Among the many things he is, Jaywalker is a jury watcher. He watches potential jurors as they first enter a courtroom at a point when they have no idea about the type of case they’re being screened for. He studies their reactions like a hawk as the judge reads off the charges or reveals something particularly distasteful about the facts. He looks for the jurors’ reactions to himself and to his adversary, trying to gauge which one of them is going to be their favorite. He checks to see whom they’ve chosen to sit next to in the audience, and whether they whisper to the man on their left or the woman on their right once they’ve been seated in the jury box. What are they wearing? What have they brought with them? Are they excited at the idea of being there, or do they see jury duty as an imposition? If a recess is called, are they willing to walk close by the defense table as they enter or leave the courtroom, or do they instinctively go out of their way to give the defendant a wide berth?
These things count, every one of them and a hundred more like them. And even early in his career, even as early as 1986, Jaywalker had learned to read jurors the same way a sailor learns to read clouds or a firefighter learns to read smoke.
And as he watched and tried to read the jurors’ faces that Tuesday morning as they sat and listened to Shirley Levine’s charge, he was almost immediately seized by panic.
They weren’t listening.
Oh, they were listening, but not really listening. Not perched on the edges of their seats as they should have been, leaning forward to make sure they didn’t miss a single word.

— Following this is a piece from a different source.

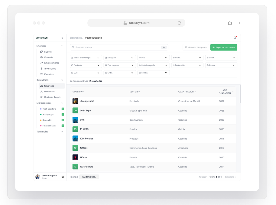Screen dimensions: 276x205
Task: Open the Facturación filter dropdown
Action: [x=187, y=65]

Not listening the way they had during his summation or Pulaski’s.
And right then, he knew it was over.
Had the case been a whodunit, or a simple he-said/she-said, he could have lived with their inattentiveness. Other than reasonable doubt and burden of proof, there wouldn’t have been too much the judge could have told them that they didn’t already know from having heard the evidence.
But the case wasn’t a whodunit. It didn’t come down to a straightforward matter of deciding which version of the facts to believe and which to reject. Entrapment was pretty esoteric stuff. Crammed into the single paragraph of section 40.05 were more than half a dozen complex issues-burden of proof, inducement, encouragement, public servant or a person cooperating with one, substantial risk, previous disposition, active inducement or cooperation, and mere opportunity to commit an offense. This wasn’t the stuff jurors were born knowing about. Each of those phrases had a highly technical, legal meaning. And the outcome of this case depended on how the jurors decided to apply those meanings to the facts they’d heard.
Yet they were barely listening.
They’d already made up their minds.
They’d done exactly what Daniel Pulaski had told them to do. They’d heard Trevor St. James say he’d bought heroin from Alonzo Barnett twice and had been in the process of buying it a third time when Barnett had been arrested. They’d learned that Barnett had not only had an eighth of a kilogram of heroin when he’d been searched, but five hundred dollars of the prerecorded buy money.
That had been all they’d needed to know.
Everything else had gone right over their heads. All the business about the eighth-floor/twelfth-floor, all the nonsense about the weights and additives and percentages, all the suggestions that Clarence Hightower might have been working with the police. They couldn’t care less.
And who could blame them? The crack epidemic was taking the city by storm. Drugs were a scourge, and heroin was among the very worst of drugs. There was a war being waged, and men like Trevor St. James and Dino Pascarella were the soldiers in the front line, while scum like Alonzo Barnett and Clarence Hightower were the enemy. In the final analysis, there was no need for nuance, no room for clever defense lawyering. It all came down to a choice between the good guys and the bad guys. And that was no choice at all.
Even Barnett seemed to sense it. At one point he nudged Jaywalker and drew his attention to a juror in the second row, a woman who’d turned away from the judge and was staring out the window. Jaywalker nodded grimly, having already noticed her. Then he shrugged. What was he supposed to do? Point her out to the judge and get the woman admonished? All that would do would be to guarantee her vote for conviction.
Not that it mattered.
Not that any of it mattered anymore.
Shirley Levine’s charge took just under an hour. It helped that Jaywalker had dropped his agency argument from his summation. As a result, the judge barely felt compelled to instruct the jurors on it. But having said she would, she did. And she spent fifteen minutes on entrapment, but they struck Jaywalker as a bland, bloodless fifteen minutes, the highlight of which seemed to be that the defense bore the burden of proof on the issue.
By the time Levine reached the last of her instructions, that the jury’s verdict would have to be unanimous and that they were to communicate with her only through written notes from their foreman, Jaywalker found himself looking through his pocket calendar, wondering what might be a good day to come back to court to stand up on Alonzo Barnett’s sentencing.
It was that bad.
“Now,” the judge was telling them, “you may follow the court officer and retire to the jury room to begin your deliberations.”
“That won’t be necessary,” said the foreman.